Skeletal cryptococcosis mainly manifests as chronic osteomyelitis, with systemic and local symptoms such as fever, soft tissue swelling and tenderness, and joint dysfunction [4]. Our patient presented with pain and a limited range of motion in the left hip and reported fever during the disease,which was consistent with other cases of cryptococcal osteomyelitis in the literature. The white blood cell count is often normal and the erythrocyte sedimentation rate can be elevated in patients with cryptococcal osteomyelitis [5], and we also confirmed this in this report. However, neither of these results is specific for cryptococcal skeletal infections and could also be indicative of infections in other locations or due to other organisms.
Upon imaging, cryptococcal osteomyelitis generally appears as osteolytic bone destruction, usually without sclerosis or periosteal reaction, destruction of adjacent bone cortex and soft tissue abscesses are often seen [6, 7]. In some cases, the sclerotic margins are also imaged, as well as the sequestrum in the center of the lesion [8, 9]. Pathological fracture is sometimes visible [10, 11]. In our case, cortical bone destruction and soft tissue abscess were evident, but there were no sclerotic margins, sequestrum, and periosteal reaction. This appearance may be related to an early stage of inflammation and the duration of the disease is not long enough. Differential diagnoses that were excluded from our patient included various infectious diseases, such as other fungi, coccidiosis, blastomycosis, actinomyces and mycobacteria. When extensive periosteal reaction occurs, it needs to be differentiated from malignant tumors. There are reports of cryptococcal osteomyelitis cases that had been initially misdiagnosed as Ewing sarcoma or osteosarcoma [12, 13].
Our patient’s history included fever and self-administered cephalosporin antibiotics during her disease.

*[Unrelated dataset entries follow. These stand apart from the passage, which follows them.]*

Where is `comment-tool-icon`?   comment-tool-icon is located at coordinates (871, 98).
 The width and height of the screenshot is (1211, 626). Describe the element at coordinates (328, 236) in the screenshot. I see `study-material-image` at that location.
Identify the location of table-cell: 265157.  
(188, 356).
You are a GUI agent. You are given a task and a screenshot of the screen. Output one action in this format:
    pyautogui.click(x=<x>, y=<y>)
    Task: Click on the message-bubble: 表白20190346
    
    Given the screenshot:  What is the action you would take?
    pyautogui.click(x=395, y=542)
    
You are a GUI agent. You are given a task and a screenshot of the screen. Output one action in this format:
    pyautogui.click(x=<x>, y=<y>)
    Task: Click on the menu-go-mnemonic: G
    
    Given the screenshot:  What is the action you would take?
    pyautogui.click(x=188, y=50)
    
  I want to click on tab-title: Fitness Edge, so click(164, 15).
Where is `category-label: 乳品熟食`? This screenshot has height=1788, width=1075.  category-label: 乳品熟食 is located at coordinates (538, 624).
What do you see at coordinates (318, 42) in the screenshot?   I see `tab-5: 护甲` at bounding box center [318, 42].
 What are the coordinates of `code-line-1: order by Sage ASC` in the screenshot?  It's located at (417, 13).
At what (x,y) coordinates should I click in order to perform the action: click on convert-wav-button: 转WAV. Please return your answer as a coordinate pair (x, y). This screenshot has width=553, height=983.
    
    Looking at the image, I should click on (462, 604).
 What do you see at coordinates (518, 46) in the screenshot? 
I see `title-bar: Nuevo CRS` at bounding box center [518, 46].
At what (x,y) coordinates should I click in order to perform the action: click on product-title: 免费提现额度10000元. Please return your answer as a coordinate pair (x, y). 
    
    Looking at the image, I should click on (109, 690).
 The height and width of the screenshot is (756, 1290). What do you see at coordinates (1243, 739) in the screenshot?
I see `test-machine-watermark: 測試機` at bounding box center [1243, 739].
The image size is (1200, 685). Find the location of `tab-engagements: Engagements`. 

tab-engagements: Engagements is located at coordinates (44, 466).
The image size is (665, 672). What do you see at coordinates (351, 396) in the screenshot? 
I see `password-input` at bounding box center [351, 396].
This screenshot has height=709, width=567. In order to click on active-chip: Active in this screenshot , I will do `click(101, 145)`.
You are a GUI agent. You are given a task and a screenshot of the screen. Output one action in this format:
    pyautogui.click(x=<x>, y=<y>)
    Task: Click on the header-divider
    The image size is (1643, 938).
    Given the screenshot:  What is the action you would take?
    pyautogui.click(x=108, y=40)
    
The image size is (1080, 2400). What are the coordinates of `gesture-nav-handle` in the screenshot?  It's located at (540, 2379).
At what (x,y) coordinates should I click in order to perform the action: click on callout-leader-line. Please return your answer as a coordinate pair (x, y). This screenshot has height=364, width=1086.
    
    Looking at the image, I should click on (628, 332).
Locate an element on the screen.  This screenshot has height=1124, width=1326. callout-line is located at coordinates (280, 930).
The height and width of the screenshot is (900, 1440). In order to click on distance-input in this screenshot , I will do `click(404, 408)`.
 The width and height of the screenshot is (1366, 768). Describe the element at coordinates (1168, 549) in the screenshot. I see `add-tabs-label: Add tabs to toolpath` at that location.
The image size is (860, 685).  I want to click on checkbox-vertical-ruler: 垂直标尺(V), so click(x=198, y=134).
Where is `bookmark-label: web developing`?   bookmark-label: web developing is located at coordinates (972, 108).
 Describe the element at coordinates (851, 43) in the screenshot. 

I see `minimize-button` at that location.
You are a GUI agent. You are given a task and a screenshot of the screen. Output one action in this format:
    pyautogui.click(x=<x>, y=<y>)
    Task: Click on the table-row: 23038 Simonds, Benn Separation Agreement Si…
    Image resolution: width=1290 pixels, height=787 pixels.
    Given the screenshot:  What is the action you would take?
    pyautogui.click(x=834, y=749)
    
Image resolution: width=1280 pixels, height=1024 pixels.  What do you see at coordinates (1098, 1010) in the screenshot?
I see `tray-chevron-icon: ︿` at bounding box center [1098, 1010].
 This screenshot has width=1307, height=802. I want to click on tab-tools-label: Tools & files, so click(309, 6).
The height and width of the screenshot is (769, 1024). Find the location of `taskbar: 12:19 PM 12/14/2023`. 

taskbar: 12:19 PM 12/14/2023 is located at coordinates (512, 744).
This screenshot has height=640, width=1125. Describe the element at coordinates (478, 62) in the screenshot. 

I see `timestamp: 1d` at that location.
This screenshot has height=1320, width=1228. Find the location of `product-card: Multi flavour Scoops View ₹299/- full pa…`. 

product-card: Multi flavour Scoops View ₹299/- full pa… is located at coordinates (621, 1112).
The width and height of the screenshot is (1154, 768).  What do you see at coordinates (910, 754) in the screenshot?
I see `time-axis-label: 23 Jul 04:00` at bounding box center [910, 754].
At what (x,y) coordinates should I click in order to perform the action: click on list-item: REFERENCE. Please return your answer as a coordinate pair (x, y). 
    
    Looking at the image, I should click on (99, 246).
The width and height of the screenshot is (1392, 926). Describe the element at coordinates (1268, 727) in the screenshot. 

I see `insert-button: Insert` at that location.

Laboratory results showed elevated C-reactive protein and erythrocyte sedimentation rate, suggesting an inflammatory reaction, and the final pathology confirmed a cryptococcal infection. Hepatic failure is considered being one possible cause of immune insufficiency [14], and hepatitis B virus infection is the major cause of hepatic failure in China. Concomitant chronic hepatitis B with Cryptococcus osteomyelitis has also been reported [5]. The patient in this case had a history of chronic hepatitis B, possibly being associated with the patient's morbidity. The patient’s symptoms improved after a period of antifungal therapy and subsequent fungal culture of secretions tested negative. Follow-up imaging at 11 months showed a reduction in the lesion’s extent and there was no sign of recurrence.
Skeletal cryptococcosis is clinically rare, and its clinical symptoms and imaging findings lack specificity. We propose that cryptococcal osteomyelitis, along with other fungal infections, should be considered as a differential diagnosis in any patient with osteolytic lesions on imaging, Particularly, when patients with immune insufficiency present with infectious osteolytic bone lesions without periosteal reaction.The definitive diagnosis still depends on the histopathology and a fungal culture test. Through timely and accurate diagnosis and active treatment, most patients have a good prognosis.